Reactions to latex can range from contact dermatitis to anaphylactic shock. Some symptoms exhibited are urticaria, coughing, wheezing, dyspnea, and hay fever-like conditions.

There is no medication available to prevent latex allergic reactions. The best treatment is avoidance of the allergen. Medications provide palliative treatments only. Symptoms can be relieved with antihistamines, decongestants, corticosteroid creams, nasal sprays, anti-inflammatories, and bronchodilators.

The problem with using these medications arises when a latex allergy sufferer feels a false sense of security. Since his symptoms have subsided, he feels he can continue to be exposed to latex. But the more frequently an allergic individual is subjected to latex allergens, the greater his chances of having a life-threatening anaphylactic response.

Immunotherapy has been contraindicated for this type of allergy because even tiny amounts of the latex allergen can sometimes cause extremely severe reactions.

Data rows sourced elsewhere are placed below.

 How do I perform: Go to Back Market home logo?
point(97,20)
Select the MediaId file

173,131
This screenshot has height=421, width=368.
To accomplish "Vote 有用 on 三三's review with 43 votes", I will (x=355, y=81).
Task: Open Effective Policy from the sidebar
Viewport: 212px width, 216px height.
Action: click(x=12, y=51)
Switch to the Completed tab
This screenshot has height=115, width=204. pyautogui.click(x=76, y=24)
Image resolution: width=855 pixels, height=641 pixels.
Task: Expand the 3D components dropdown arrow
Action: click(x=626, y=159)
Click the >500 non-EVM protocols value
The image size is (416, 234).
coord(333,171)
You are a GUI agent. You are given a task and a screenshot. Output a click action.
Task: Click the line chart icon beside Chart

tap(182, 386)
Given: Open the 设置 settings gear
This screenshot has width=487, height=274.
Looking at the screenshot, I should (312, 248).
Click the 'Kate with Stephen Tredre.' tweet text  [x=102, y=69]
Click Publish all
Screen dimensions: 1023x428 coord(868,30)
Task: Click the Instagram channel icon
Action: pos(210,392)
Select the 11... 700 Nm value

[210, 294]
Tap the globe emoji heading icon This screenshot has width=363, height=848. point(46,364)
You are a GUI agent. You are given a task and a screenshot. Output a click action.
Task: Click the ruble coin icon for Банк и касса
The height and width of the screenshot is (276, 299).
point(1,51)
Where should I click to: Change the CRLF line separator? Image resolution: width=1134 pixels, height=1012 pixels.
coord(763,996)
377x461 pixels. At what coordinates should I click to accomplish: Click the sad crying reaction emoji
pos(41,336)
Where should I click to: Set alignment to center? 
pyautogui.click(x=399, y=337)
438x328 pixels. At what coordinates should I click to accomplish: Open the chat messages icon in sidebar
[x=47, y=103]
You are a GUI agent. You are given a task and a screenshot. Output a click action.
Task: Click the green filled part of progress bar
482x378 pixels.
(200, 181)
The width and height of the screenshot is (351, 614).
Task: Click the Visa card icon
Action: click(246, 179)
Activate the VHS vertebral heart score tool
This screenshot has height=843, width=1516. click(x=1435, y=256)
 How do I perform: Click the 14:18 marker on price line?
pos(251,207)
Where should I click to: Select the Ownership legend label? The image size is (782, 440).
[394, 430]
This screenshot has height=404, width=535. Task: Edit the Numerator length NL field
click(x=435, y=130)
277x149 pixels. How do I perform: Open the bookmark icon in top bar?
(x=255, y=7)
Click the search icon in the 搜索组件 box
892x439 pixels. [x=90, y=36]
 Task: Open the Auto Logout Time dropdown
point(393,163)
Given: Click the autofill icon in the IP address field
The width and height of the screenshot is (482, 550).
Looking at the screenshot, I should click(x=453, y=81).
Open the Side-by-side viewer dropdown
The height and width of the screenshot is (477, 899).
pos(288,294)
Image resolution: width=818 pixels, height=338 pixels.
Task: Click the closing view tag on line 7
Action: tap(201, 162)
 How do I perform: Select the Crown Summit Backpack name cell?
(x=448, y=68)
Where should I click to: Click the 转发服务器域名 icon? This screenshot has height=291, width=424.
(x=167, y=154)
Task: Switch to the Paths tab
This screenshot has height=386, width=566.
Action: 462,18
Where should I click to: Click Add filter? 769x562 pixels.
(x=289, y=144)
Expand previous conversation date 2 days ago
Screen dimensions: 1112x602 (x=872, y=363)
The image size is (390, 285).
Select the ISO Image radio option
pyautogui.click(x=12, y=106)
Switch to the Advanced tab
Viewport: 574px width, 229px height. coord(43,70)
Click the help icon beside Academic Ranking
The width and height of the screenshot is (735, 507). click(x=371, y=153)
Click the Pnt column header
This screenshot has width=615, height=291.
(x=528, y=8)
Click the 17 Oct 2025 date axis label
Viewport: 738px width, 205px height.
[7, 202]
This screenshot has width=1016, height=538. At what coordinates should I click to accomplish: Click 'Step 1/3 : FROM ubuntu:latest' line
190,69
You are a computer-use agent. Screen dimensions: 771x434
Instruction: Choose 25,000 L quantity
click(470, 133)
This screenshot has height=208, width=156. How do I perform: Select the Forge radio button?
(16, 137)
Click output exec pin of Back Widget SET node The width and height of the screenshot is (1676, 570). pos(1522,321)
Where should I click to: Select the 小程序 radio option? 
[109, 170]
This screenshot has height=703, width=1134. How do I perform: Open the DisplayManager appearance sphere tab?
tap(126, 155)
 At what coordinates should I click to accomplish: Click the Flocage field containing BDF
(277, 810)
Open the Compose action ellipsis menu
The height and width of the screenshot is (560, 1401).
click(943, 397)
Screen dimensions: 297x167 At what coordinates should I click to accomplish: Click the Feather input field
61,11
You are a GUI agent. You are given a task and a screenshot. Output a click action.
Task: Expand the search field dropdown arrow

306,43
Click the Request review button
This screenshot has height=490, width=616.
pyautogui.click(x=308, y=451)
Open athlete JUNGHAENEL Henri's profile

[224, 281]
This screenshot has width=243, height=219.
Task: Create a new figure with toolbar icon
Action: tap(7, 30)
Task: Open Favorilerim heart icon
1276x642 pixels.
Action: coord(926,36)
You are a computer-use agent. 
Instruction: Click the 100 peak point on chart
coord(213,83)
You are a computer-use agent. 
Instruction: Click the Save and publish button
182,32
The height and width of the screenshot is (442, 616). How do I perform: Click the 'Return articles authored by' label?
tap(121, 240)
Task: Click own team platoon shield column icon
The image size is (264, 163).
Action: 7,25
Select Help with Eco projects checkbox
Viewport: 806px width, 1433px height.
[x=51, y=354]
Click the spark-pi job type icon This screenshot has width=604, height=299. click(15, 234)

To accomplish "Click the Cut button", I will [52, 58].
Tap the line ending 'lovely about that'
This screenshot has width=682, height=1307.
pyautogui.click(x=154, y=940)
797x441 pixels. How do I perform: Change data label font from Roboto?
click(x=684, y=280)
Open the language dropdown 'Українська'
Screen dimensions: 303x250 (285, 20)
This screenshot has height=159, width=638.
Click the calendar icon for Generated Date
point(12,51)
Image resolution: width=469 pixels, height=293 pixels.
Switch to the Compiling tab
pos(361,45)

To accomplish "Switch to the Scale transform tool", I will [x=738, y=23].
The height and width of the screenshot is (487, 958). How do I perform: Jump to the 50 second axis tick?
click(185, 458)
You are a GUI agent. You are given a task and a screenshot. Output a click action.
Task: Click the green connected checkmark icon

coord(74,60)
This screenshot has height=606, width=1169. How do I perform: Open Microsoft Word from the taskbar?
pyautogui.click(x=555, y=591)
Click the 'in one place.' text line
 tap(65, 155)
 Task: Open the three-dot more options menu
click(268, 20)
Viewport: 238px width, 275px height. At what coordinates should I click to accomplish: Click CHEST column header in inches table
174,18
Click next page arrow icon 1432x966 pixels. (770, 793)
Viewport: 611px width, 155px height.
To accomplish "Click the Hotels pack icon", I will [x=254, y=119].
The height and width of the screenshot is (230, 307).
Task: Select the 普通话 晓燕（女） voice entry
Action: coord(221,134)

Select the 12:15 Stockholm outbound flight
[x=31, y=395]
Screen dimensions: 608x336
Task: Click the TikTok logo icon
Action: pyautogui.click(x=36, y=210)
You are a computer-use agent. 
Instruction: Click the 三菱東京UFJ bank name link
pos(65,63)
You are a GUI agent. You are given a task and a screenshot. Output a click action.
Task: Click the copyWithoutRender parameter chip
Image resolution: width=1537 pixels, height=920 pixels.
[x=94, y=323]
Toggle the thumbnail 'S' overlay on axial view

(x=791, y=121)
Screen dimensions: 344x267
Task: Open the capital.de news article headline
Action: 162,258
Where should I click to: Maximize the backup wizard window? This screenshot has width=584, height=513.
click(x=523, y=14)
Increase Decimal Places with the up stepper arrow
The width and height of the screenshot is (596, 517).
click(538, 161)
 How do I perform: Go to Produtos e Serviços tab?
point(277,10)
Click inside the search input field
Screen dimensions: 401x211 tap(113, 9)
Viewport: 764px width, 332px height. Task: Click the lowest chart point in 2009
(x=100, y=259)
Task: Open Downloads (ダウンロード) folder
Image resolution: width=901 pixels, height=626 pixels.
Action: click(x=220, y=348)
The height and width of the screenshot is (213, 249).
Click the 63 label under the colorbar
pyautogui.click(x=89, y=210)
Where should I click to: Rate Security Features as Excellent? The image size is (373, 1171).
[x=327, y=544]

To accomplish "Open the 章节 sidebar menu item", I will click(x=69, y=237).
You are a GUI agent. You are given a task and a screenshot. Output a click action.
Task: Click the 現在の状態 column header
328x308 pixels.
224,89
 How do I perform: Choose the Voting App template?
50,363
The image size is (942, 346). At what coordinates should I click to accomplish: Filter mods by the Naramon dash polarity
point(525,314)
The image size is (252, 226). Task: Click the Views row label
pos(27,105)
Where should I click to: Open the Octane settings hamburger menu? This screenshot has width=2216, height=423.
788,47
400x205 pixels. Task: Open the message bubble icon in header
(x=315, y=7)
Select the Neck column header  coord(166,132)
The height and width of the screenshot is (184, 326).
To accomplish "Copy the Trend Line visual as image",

Again, it is important to remember that the more frequently a latex allergic individual is exposed to latex allergens, the more sensitive that individual may become. Medications will only mask symptoms - they won`t eliminate them. Please be on the look out for the latex allergic individual.

Cynthia M. Stewart, RDH, is a contributing writer in Nazareth, Pa.

Creating the no-latex environment

Following are several precautionary measures that could be recommended to the latex sensitive person:

- Alert all health care professionals of your latex allergy. If you come into contact with a nonbelieving professional, ask your allergist to write a note stating the diagnosis of your latex allergy.

- Permit the use of nonlatex items only. Often, alternative products can be substituted for those containing latex. (Hypoallergenic latex gloves are still rubber - don`t allow usage of these).

- Do not hesitate to ask if an article may contain latex rubber. If a health care professional is unsure of the composition, the manufacturer can be contacted.

- Request to be the first patient of the day when visiting your doctors` offices or when scheduling surgeries. There are less latex particles in the air earlier in the day compared to later in the day.

- Wear a medical alert chain indicating your latex allergy and any other allergies.

- Carry a self-injectable dose of epinephrine with you at all times. Understand the directions and routinely check the expiration date.

- Inform your co-workers, family, and friends of the necessity to use your epinephrine if a life-threatening reaction occurs. Stress the importance of getting to the closest hospital emergency center immediately after administration of the epinephrine.

- Contact your hospital emergency and ambulance departments, (before you need their services), to check about their procedures for maintaining a latex-free environment.